-- Opening Marker --
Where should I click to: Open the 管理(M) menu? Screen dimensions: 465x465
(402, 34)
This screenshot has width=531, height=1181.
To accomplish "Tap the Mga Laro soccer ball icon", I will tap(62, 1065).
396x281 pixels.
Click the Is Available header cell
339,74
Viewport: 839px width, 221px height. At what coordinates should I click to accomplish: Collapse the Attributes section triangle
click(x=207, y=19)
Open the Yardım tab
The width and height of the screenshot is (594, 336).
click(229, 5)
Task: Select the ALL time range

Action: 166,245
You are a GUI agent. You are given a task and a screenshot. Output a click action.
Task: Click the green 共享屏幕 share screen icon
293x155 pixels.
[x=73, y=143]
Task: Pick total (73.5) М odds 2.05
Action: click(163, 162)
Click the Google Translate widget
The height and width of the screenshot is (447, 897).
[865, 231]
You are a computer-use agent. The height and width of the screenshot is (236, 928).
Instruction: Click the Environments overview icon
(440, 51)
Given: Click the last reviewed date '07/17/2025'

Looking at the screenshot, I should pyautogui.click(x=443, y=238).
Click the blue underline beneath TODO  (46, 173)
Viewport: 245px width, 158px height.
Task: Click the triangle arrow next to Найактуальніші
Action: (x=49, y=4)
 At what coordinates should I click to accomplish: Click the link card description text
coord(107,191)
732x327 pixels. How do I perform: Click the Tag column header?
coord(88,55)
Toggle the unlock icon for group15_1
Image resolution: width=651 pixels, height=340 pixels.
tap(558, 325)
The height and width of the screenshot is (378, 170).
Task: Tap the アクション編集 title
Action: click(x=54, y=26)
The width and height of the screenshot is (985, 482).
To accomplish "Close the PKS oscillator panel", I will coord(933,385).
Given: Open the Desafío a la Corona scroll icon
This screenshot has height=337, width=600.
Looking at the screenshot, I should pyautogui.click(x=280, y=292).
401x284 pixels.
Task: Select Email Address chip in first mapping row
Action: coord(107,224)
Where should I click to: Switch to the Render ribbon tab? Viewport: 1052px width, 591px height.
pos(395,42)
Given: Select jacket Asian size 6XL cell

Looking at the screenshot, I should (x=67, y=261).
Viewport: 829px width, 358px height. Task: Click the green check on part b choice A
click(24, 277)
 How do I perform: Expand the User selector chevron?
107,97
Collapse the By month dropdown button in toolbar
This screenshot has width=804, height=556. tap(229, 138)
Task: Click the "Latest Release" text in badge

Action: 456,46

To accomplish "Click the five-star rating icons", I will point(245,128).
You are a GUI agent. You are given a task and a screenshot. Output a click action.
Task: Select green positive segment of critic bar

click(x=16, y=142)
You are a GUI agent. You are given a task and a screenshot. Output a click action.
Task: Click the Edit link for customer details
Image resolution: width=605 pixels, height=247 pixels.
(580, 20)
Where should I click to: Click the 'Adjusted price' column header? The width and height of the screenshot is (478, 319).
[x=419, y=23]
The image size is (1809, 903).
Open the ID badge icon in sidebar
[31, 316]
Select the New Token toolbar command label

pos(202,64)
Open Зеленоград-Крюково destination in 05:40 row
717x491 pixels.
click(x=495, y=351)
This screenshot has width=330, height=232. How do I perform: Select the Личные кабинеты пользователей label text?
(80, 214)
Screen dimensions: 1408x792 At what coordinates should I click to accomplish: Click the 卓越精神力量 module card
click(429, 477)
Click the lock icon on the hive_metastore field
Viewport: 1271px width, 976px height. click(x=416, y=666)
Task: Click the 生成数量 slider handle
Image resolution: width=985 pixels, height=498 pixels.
-- Closing Marker --
* About this task
The answer must consist of every line in the records above that contains the word "will".

* Exercise response
To accomplish "Tap the Mga Laro soccer ball icon", I will tap(62, 1065).
To accomplish "Close the PKS oscillator panel", I will coord(933,385).
To accomplish "Click the five-star rating icons", I will point(245,128).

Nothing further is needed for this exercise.